Newton's second law when the force does not pass through the center of mass

Question

If I have a stick with even mass distribution, and for scenario (1) I give it an instantaneous force at the tip, how can I determine the speed of the center of mass? Is it by Newton's second law? Also how do I determine the angular velocity about the center of mass? Do I see the force as a torque now? Does it play two parts in this case?

Then for scenario (2), I should have the same linear speed right? Since they both have the same net force.

But where did the extra angular moment in scenario (1) come from? I don't understand, I have done the same amount of work in these two cases right? Any help would be appreciated!

Answer 1

You probably mean that you applied a short-duration force in both cases of your drawing with the same [impulse], so let's say the same force $F$ for the same short time $\Delta t$. Everything you write in your analysis is then correct except the assumption at the end that you have done the same amount of work.

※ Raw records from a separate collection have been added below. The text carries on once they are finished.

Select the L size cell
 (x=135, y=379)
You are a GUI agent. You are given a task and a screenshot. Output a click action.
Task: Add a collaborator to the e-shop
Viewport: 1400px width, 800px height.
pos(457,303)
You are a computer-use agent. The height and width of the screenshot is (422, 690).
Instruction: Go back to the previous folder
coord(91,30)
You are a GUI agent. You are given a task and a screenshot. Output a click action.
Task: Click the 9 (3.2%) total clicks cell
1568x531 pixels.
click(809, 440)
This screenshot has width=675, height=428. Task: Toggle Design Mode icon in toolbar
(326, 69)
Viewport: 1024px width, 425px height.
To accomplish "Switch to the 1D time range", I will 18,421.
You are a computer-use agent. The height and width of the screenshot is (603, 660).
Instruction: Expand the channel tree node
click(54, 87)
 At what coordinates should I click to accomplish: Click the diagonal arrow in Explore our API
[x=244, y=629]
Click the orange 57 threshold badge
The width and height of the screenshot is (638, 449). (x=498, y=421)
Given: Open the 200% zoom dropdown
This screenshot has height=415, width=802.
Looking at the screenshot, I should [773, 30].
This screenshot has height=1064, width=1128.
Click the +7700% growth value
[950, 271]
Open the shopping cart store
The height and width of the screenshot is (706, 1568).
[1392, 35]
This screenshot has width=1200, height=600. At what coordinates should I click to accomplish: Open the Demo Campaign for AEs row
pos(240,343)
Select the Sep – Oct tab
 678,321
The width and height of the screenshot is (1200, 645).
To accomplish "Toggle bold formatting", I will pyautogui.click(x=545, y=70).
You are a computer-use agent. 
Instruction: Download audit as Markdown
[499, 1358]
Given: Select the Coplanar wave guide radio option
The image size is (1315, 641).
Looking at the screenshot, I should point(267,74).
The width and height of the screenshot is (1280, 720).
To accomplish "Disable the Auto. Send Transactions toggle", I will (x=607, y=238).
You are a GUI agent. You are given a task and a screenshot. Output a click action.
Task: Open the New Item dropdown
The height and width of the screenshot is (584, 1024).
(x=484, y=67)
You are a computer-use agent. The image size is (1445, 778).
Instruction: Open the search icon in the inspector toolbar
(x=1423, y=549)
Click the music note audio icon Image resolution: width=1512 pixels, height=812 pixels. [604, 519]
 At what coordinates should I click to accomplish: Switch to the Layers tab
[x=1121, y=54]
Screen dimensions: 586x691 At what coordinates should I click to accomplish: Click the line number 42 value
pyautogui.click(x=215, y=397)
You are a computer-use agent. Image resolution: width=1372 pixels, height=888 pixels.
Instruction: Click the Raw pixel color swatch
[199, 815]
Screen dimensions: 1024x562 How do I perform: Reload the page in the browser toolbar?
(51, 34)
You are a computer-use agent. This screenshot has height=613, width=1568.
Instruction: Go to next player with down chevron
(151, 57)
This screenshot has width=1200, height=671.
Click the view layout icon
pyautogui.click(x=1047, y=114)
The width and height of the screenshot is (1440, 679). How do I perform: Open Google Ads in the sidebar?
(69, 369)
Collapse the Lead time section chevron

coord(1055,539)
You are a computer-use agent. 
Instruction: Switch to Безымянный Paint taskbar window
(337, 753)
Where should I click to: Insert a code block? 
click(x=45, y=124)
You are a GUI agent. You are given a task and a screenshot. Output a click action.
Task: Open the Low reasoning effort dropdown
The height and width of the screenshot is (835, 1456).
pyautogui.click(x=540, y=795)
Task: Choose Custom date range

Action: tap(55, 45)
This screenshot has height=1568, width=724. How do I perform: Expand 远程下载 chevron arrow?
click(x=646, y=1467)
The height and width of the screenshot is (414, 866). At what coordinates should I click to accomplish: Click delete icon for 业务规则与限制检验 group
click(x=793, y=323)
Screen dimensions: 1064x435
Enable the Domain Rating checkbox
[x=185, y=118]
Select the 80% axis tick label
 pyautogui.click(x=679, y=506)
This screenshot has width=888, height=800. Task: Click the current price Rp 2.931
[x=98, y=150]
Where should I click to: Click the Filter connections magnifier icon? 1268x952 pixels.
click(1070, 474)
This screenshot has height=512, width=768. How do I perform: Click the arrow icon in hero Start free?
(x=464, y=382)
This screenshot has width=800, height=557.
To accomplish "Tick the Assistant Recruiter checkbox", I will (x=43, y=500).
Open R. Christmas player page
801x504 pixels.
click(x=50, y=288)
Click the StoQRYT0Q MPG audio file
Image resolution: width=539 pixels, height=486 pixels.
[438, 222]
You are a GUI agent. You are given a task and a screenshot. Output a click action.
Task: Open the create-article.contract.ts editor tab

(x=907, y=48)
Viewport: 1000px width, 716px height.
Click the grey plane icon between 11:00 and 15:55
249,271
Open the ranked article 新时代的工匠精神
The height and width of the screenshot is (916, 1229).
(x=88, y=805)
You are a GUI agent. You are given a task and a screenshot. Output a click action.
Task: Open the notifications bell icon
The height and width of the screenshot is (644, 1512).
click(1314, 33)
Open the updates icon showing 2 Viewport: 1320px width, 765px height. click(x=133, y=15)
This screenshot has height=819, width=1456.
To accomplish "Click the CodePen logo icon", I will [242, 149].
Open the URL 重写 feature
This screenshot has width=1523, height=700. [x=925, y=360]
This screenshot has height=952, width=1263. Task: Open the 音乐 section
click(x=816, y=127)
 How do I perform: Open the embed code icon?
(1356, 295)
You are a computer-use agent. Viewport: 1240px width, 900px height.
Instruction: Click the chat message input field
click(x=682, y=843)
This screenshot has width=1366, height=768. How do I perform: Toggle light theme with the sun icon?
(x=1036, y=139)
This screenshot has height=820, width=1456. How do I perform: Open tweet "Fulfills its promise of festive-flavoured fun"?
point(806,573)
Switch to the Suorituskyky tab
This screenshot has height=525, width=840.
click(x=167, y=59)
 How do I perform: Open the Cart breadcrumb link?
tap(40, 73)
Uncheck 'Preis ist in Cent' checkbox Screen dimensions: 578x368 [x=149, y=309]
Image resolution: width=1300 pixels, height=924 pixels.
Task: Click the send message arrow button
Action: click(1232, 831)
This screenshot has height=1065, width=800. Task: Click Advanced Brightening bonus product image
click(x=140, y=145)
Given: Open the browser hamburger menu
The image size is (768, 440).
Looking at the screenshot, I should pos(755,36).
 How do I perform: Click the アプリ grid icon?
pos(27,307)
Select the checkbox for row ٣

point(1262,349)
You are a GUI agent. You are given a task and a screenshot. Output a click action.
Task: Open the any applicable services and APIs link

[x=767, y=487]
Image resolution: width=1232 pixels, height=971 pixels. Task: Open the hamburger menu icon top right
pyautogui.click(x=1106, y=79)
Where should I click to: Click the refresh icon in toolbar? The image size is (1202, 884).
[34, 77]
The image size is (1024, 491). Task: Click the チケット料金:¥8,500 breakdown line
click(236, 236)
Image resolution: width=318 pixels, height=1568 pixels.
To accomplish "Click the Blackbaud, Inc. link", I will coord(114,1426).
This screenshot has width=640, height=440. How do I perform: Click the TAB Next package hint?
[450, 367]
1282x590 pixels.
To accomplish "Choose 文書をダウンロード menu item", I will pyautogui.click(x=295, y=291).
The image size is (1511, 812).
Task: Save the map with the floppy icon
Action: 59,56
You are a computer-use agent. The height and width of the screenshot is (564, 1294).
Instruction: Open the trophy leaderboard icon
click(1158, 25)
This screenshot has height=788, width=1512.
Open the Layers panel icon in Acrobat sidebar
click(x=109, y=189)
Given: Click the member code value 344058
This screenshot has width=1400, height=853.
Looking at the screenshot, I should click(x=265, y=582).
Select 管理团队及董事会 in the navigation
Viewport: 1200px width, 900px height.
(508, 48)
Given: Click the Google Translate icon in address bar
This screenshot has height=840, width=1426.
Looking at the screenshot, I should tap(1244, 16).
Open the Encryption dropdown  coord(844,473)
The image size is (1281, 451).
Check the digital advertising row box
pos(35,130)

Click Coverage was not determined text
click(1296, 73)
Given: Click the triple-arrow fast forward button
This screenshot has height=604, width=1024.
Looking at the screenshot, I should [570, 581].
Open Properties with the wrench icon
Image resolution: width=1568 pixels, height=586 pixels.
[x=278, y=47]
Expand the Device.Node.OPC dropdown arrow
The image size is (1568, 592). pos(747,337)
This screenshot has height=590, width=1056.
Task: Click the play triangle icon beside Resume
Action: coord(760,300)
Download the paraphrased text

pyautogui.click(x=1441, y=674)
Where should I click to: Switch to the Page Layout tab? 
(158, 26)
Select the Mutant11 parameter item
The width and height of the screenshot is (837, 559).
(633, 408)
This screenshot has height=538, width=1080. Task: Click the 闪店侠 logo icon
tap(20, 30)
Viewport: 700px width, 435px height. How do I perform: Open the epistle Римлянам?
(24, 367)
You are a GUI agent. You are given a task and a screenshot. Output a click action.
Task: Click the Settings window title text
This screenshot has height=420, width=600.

That's because the amount of work depends on how much the rod will move in this short time $\Delta t$. In situation (2) it will move less. You can see that easier if you change the mass distribution a little bit, into this:

When pushing at one end, you are in that case just accelerating one mass while the other remains almost stationary. When pushed in the middle, the two masses are felt as one twice as heavy mass and the point where you touch the rod will move only half as far in time $\Delta t$, so you do half the amount of work, consistent with the fact that in that case you do not have to provide the rotational energy.